• Exercise: Edit the records below so that each "computer-use agent" becomes "desktop assistant", and keep all other text the same.

-------- Excerpted records

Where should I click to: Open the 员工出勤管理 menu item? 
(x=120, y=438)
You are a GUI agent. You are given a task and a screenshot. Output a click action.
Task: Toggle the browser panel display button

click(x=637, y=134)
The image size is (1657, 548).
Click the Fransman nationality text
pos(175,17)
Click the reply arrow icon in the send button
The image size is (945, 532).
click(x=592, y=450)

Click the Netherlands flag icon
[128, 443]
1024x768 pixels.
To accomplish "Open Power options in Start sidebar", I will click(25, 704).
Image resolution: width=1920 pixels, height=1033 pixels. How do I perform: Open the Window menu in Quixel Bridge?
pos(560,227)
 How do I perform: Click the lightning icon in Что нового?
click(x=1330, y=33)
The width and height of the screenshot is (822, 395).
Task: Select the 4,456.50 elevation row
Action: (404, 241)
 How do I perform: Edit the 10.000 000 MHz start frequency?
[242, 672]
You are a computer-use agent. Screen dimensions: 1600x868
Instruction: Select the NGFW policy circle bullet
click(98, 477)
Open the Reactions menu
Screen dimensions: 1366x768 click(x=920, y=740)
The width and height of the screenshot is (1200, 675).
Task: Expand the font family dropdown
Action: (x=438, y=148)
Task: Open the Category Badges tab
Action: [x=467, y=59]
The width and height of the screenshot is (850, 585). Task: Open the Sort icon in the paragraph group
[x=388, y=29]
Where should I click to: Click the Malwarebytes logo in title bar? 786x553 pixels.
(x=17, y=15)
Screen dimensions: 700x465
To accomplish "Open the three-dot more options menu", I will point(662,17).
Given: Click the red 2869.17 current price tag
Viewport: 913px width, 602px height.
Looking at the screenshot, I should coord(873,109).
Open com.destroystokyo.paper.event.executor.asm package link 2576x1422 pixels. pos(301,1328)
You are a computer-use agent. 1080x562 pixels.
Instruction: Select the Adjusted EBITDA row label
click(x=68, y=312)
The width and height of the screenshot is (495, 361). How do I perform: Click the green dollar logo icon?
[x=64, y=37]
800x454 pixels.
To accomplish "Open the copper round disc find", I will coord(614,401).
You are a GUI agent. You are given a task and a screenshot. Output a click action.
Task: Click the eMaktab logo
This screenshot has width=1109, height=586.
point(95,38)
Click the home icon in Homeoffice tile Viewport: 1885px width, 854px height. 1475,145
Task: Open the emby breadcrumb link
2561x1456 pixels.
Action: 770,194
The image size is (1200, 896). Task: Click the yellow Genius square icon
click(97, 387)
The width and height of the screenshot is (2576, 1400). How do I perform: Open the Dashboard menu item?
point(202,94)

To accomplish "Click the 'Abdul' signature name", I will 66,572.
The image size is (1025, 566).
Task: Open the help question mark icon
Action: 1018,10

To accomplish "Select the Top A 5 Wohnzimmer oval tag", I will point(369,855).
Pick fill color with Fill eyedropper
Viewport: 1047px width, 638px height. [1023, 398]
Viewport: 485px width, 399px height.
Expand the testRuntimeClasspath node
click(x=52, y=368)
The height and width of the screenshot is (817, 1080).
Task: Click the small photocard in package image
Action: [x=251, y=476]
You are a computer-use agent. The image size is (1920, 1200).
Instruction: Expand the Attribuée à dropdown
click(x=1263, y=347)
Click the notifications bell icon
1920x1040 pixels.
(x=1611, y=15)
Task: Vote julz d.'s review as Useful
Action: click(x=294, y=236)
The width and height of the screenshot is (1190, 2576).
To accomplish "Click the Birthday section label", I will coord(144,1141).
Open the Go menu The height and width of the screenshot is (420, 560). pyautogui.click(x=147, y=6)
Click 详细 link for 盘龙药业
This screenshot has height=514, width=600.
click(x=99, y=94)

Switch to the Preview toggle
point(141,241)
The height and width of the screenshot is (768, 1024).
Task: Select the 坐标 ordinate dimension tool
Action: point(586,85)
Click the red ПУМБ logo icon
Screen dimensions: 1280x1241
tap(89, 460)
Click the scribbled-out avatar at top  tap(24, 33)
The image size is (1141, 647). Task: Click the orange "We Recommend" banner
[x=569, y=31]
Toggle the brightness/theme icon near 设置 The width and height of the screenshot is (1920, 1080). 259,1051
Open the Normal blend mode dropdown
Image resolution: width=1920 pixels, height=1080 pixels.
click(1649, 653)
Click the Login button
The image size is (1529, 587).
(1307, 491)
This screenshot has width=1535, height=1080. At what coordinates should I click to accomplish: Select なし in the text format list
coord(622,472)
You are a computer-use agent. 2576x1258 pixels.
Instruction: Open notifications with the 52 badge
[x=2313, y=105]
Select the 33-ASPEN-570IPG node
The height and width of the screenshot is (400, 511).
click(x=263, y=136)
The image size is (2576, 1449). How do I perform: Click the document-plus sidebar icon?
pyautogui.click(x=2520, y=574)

----------------

• Result of this exercise:
Where should I click to: Open the 员工出勤管理 menu item? 
(x=120, y=438)
You are a GUI agent. You are given a task and a screenshot. Output a click action.
Task: Toggle the browser panel display button

click(x=637, y=134)
The image size is (1657, 548).
Click the Fransman nationality text
pos(175,17)
Click the reply arrow icon in the send button
The image size is (945, 532).
click(x=592, y=450)

Click the Netherlands flag icon
[128, 443]
1024x768 pixels.
To accomplish "Open Power options in Start sidebar", I will click(25, 704).
Image resolution: width=1920 pixels, height=1033 pixels. How do I perform: Open the Window menu in Quixel Bridge?
pos(560,227)
 How do I perform: Click the lightning icon in Что нового?
click(x=1330, y=33)
The width and height of the screenshot is (822, 395).
Task: Select the 4,456.50 elevation row
Action: (404, 241)
 How do I perform: Edit the 10.000 000 MHz start frequency?
[242, 672]
You are a desktop assistant. Screen dimensions: 1600x868
Instruction: Select the NGFW policy circle bullet
click(98, 477)
Open the Reactions menu
Screen dimensions: 1366x768 click(x=920, y=740)
The width and height of the screenshot is (1200, 675).
Task: Expand the font family dropdown
Action: (x=438, y=148)
Task: Open the Category Badges tab
Action: [x=467, y=59]
The width and height of the screenshot is (850, 585). Task: Open the Sort icon in the paragraph group
[x=388, y=29]
Where should I click to: Click the Malwarebytes logo in title bar? 786x553 pixels.
(x=17, y=15)
Screen dimensions: 700x465
To accomplish "Open the three-dot more options menu", I will point(662,17).
Given: Click the red 2869.17 current price tag
Viewport: 913px width, 602px height.
Looking at the screenshot, I should coord(873,109).
Open com.destroystokyo.paper.event.executor.asm package link 2576x1422 pixels. pos(301,1328)
You are a desktop assistant. 1080x562 pixels.
Instruction: Select the Adjusted EBITDA row label
click(x=68, y=312)
The width and height of the screenshot is (495, 361). How do I perform: Click the green dollar logo icon?
[x=64, y=37]
800x454 pixels.
To accomplish "Open the copper round disc find", I will coord(614,401).
You are a GUI agent. You are given a task and a screenshot. Output a click action.
Task: Click the eMaktab logo
This screenshot has width=1109, height=586.
point(95,38)
Click the home icon in Homeoffice tile Viewport: 1885px width, 854px height. 1475,145
Task: Open the emby breadcrumb link
2561x1456 pixels.
Action: 770,194
The image size is (1200, 896). Task: Click the yellow Genius square icon
click(97, 387)
The width and height of the screenshot is (2576, 1400). How do I perform: Open the Dashboard menu item?
point(202,94)

To accomplish "Click the 'Abdul' signature name", I will 66,572.
The image size is (1025, 566).
Task: Open the help question mark icon
Action: 1018,10

To accomplish "Select the Top A 5 Wohnzimmer oval tag", I will point(369,855).
Pick fill color with Fill eyedropper
Viewport: 1047px width, 638px height. [1023, 398]
Viewport: 485px width, 399px height.
Expand the testRuntimeClasspath node
click(x=52, y=368)
The height and width of the screenshot is (817, 1080).
Task: Click the small photocard in package image
Action: [x=251, y=476]
You are a desktop assistant. The image size is (1920, 1200).
Instruction: Expand the Attribuée à dropdown
click(x=1263, y=347)
Click the notifications bell icon
1920x1040 pixels.
(x=1611, y=15)
Task: Vote julz d.'s review as Useful
Action: click(x=294, y=236)
The width and height of the screenshot is (1190, 2576).
To accomplish "Click the Birthday section label", I will coord(144,1141).
Open the Go menu The height and width of the screenshot is (420, 560). pyautogui.click(x=147, y=6)
Click 详细 link for 盘龙药业
This screenshot has height=514, width=600.
click(x=99, y=94)

Switch to the Preview toggle
point(141,241)
The height and width of the screenshot is (768, 1024).
Task: Select the 坐标 ordinate dimension tool
Action: point(586,85)
Click the red ПУМБ logo icon
Screen dimensions: 1280x1241
tap(89, 460)
Click the scribbled-out avatar at top  tap(24, 33)
The image size is (1141, 647). Task: Click the orange "We Recommend" banner
[x=569, y=31]
Toggle the brightness/theme icon near 设置 The width and height of the screenshot is (1920, 1080). 259,1051
Open the Normal blend mode dropdown
Image resolution: width=1920 pixels, height=1080 pixels.
click(1649, 653)
Click the Login button
The image size is (1529, 587).
(1307, 491)
This screenshot has width=1535, height=1080. At what coordinates should I click to accomplish: Select なし in the text format list
coord(622,472)
You are a desktop assistant. 2576x1258 pixels.
Instruction: Open notifications with the 52 badge
[x=2313, y=105]
Select the 33-ASPEN-570IPG node
The height and width of the screenshot is (400, 511).
click(x=263, y=136)
The image size is (2576, 1449). How do I perform: Click the document-plus sidebar icon?
pyautogui.click(x=2520, y=574)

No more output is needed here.